Nous avons là un phénomène d'intertextualité très marqué. Le plaisir de lecture tient souvent, mais vous êtes juge
de votre propre plaisir, à la reconnaissance du texte source et à l'identification des transformations qui en sont
faites. Un jeu s'instaure, pour le lecteur qui connaît la suite de la fable de La Fontaine (quelle chute possible,
comment récupérer tous les éléments, comment adapter à une autre époque, quelles significations nouvelles lui
donner ?) et sa lecture est largement influencée par cette comparaison du texte source et du texte de Françoise
Sagan.
Le procédé très précis consiste à reprendre les mêmes personnages, la même relation conflictuelle, les mêmes
objets (vermisseaux, grain...), et surtout les mêmes mots ou expressions qui les désignent. Elle consiste
parallèlement à inverser la saison (été et non hiver), à transformer certains caractérisants (« prêteuse » devient «
gourmande », « emprunteuse » devient « amasseuse ») et à changer l'époque de référence (les soldes et le stock
sont bien sûr très modernes) ce qui modifie le rapport de forces entre les personnages.

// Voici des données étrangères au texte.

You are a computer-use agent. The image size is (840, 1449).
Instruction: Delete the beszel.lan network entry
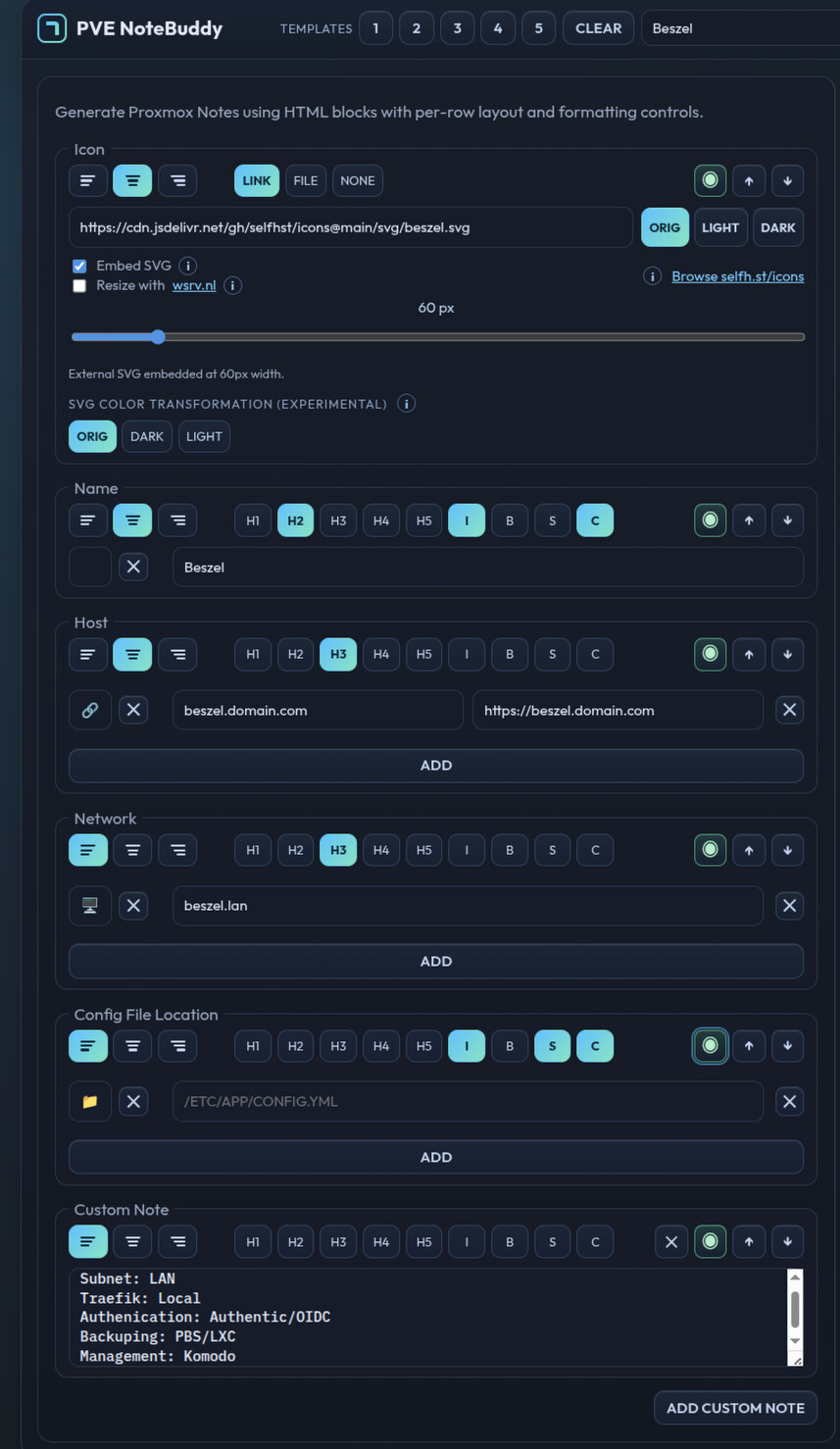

La signification se
transforme aussi mais de manière plus nuancée qu'il n'y paraît. Avec Françoise Sagan il y a manifestement une
critique de la thésaurisation. Pour autant, la fable de La Fontaine ne renvoyait pas spécialement une image positive
de la fourmi. Elle suggérait que la thésaurisation est cousine de l'avarice et qu'elle conduit à une certaine
méchanceté. La signification ne se retourne pas exactement, d'un texte à l'autre. Et la lecture du second oblige à un
retour critique, et à un débat, sur le sens du premier. Ce qui souligne bien que la lecture des textes, dans leurs
relations croisées, conduit à une interprétation plus ouverte et souvent plus fine de leurs significations.